To this replication the defendant demurs specially; and I am inclined to think that some of the special causes assign*351eci are well founded. The plaintiff must shew that he was dispossessed of the goods and chattels, &c. after claim of property was made, and notice thereof given to the defendant. The defendant, in his rejoinder to the plaintiff’s replication to the 2d plea, expressly avers, that after the plaintiff claimed the said goods and chattels, he carried them away • safely, and securely put and placed them in an adjoining building. Upon the "demurrer to that rejoinder, therefore, the fact of taking away after claim and notice was admitted. But the plaintiff’s replication to the 7th plea does not state with precision when the claim of property was made and notice thereof given to the defendant. The only designation of the time, is the time mentioned in the first count of the declaration ; and there is no averment that the taking and carrying away complained of was after such claim and notice.
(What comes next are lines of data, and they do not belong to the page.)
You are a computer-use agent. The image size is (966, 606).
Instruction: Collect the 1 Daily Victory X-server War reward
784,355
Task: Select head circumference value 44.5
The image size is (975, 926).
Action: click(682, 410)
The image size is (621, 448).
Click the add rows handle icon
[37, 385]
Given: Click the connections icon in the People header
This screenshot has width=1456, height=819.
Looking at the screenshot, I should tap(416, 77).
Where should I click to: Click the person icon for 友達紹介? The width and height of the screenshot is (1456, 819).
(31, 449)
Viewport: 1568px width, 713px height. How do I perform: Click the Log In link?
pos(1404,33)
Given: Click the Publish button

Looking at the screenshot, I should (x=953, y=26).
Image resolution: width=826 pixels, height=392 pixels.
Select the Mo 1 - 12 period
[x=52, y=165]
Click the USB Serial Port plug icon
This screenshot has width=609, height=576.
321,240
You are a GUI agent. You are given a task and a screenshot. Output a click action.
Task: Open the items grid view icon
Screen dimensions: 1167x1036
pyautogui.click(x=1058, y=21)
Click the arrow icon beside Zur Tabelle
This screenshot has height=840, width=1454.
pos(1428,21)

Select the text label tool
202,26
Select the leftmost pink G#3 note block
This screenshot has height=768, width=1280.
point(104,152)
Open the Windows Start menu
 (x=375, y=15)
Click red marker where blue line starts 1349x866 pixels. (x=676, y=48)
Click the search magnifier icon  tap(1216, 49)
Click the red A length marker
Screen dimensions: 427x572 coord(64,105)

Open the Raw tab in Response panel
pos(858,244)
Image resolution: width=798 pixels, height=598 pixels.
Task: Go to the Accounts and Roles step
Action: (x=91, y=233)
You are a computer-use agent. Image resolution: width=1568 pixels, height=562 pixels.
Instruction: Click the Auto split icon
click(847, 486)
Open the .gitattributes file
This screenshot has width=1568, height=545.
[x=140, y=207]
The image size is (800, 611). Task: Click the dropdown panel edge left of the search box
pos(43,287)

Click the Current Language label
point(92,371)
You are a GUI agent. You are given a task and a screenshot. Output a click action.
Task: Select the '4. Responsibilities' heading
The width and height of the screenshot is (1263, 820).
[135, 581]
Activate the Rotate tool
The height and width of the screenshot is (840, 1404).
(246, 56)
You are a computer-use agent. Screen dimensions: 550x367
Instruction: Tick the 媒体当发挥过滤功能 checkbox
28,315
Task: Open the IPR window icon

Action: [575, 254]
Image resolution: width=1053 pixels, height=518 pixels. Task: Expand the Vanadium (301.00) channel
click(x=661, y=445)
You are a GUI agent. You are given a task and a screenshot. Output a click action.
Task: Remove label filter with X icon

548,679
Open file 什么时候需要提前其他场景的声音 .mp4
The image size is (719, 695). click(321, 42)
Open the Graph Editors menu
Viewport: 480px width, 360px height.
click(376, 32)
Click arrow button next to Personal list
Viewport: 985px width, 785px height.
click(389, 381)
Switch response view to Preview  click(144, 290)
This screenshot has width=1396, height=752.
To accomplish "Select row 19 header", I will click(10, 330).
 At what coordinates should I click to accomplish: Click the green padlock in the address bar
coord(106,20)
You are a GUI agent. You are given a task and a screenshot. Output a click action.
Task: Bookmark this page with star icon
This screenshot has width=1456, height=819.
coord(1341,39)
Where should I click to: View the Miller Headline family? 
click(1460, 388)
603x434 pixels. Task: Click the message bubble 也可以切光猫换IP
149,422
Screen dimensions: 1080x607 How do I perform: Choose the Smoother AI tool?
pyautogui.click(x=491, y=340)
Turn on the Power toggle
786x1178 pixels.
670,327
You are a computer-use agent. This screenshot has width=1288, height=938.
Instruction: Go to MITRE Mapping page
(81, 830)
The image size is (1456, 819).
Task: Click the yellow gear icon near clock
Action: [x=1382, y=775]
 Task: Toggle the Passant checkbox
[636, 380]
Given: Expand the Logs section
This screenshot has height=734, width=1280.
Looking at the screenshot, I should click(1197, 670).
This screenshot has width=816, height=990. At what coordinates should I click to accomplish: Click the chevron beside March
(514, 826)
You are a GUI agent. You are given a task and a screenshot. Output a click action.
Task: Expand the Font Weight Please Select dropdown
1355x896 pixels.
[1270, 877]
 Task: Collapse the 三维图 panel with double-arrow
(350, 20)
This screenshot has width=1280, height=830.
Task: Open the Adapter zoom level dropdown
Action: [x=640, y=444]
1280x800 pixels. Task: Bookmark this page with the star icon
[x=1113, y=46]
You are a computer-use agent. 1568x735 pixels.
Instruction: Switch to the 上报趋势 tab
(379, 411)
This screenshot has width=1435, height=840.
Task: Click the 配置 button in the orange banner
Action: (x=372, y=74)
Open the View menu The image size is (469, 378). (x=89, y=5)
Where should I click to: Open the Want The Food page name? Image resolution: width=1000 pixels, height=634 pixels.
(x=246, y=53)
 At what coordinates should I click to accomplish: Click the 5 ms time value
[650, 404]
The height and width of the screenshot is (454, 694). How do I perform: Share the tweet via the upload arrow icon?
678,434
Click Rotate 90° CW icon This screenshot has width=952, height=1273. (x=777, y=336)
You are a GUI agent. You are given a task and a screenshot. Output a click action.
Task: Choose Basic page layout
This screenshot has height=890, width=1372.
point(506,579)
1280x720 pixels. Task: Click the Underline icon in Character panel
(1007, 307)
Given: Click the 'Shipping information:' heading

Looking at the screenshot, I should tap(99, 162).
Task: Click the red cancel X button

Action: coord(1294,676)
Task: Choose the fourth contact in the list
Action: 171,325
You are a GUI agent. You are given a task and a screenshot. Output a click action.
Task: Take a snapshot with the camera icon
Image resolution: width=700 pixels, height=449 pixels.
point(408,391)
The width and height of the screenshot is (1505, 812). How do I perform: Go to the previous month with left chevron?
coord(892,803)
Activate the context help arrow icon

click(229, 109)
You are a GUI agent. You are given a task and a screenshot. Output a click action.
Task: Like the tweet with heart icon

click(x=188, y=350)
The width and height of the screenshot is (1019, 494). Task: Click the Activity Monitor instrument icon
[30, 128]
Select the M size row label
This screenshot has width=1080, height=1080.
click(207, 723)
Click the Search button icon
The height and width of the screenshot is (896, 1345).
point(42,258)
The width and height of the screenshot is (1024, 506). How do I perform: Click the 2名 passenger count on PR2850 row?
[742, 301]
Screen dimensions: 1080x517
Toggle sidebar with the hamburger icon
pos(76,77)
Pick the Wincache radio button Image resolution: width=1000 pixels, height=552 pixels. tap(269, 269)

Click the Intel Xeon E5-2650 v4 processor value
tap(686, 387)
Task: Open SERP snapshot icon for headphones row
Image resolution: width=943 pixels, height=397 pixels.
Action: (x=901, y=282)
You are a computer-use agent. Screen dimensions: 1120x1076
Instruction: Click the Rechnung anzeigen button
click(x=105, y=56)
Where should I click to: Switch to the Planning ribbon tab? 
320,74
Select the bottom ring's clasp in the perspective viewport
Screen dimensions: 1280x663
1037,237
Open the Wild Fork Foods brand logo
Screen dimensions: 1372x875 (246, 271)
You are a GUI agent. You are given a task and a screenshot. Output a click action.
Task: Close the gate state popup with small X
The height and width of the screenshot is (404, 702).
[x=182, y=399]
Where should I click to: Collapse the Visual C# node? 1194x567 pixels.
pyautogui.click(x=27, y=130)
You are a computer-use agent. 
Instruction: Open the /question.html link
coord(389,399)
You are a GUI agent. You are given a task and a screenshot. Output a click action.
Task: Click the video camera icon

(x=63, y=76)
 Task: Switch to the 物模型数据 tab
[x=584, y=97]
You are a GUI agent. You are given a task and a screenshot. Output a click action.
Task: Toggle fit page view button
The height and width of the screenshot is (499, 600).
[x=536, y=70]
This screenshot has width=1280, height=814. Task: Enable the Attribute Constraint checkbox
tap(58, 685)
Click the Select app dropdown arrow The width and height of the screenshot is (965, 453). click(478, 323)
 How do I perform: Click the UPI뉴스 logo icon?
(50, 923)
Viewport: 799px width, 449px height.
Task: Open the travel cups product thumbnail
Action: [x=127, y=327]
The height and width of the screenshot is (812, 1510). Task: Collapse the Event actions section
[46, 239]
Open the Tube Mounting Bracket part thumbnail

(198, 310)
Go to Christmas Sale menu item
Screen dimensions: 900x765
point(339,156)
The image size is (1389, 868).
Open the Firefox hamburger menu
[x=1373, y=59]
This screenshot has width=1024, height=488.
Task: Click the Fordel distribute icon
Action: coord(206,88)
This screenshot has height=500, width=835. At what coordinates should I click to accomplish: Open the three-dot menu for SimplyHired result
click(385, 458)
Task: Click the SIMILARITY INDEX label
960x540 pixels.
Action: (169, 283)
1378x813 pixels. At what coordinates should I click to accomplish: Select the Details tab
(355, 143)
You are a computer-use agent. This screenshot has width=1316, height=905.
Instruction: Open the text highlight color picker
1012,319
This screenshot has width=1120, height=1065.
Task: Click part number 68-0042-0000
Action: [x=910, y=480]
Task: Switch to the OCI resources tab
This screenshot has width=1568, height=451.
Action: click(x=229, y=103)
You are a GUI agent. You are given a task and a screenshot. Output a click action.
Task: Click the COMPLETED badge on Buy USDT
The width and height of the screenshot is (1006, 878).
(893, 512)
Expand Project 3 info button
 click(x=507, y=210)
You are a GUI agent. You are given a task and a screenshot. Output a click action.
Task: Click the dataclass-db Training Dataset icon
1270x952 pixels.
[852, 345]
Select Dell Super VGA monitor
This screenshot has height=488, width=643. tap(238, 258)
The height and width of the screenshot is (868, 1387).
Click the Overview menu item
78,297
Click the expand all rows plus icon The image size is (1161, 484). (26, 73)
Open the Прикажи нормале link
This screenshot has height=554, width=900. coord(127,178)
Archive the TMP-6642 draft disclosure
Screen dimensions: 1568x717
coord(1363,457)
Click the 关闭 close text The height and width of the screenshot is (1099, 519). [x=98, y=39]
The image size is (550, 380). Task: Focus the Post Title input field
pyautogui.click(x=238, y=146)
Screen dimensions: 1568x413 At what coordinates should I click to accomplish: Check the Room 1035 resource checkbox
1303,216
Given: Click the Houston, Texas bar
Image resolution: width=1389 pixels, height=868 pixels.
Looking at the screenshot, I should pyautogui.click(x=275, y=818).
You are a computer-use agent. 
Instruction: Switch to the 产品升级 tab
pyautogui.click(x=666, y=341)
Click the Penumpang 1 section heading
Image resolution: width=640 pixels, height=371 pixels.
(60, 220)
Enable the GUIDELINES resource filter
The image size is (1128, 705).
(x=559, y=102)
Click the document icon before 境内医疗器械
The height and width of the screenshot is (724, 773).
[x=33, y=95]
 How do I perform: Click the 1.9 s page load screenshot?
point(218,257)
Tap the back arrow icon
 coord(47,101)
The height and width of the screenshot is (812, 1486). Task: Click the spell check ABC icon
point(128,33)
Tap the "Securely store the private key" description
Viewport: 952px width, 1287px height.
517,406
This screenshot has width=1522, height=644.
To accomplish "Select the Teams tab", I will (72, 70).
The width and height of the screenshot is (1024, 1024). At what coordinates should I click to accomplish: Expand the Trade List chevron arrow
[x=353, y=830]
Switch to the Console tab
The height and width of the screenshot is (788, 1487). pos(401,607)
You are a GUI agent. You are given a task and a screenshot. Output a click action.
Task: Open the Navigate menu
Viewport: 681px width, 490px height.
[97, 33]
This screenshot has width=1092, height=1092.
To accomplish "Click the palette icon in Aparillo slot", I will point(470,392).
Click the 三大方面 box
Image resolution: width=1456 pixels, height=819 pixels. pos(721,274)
This, I think, is too vague. The material point in the issue is the fact of claim and notice before deliverance, and the plaintiff ought to designate the time, so that the defendant can take issue directly upon it. The time is in this case material. It ought to appear distinctly that the defendant, after claim and notice, proceeded to make deliverance and dispossess the plaintiff. In this respect, the replication to the 7th plea is defective upon special demurrer, and the defendant is entitled to judgment, with leave to the plaintiff to amend on payment of costs.

Judgment for plaintiff, on demurrer to the defendant’s rejoinder to the replication to the 2d plea.

Judgment for defendant, on special demurrer to the plaintiff’s replication to the 7th plea, with leave to the plaintiff to amend, on payment of costs.